What all three have in common is their ability to keep you using their sites until you’ve exhausted your time with them. This is different from Hotmail where your time spent there was dictated by when you were finished writing/reading/sorting emails. Theoretically, you could continue that loop forever, but for most there would be some form of finiteness to it. This is made obvious when you think about the initial time you sign onto a service like Hotmail versus Google/Myspace/Goowy.
With Hotmail, you’ll have an empty mailbox and empty list of contacts until you start sending email, share your address with others, set up your calendar, and so forth. Once you email X amount of people, enter X amount of people’s addresses into the contact list, you’re still left with an empty mailbox until they write you back. Your work is pretty much done after the basic set-up, so you leave to do other work while waiting. When you sign onto Myspace, you have an empty mailbox, profile, friendslist, etc. But after doing the basic set-up (which can be as basic or advanced as you want to make it), you can start browsing the 50 million other profiles, listen to their music and download the files, look through the classifieds, etc. You could do that forever and still not get through all the profiles as more are added every minute, and eventually, you’ll have to deal with messages and instant messaging from friends.

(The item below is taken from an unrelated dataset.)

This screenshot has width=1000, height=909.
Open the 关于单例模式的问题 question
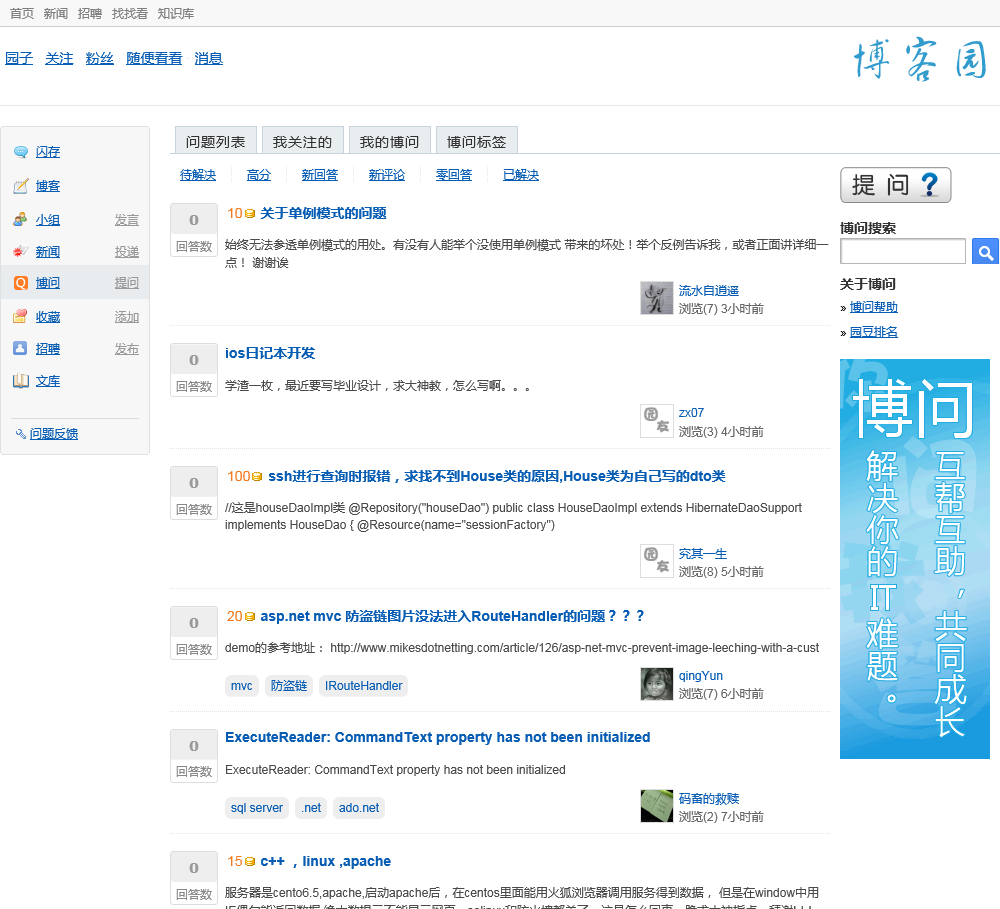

In the Immersive Age, you can live within these environments 24/7 and not get bored, whereas with the Information Age, you can quickly become bored of visiting the same sites. The Immersive Age grants you an endless supply of not just information, but with a large quantity of people to connect with (who are themselves an even larger bank of information, but a nonstatic bank).
And, of course, this is only referring to the way we use the Internet right now- all of this can be applied to the real world, as well- but that is for a future post.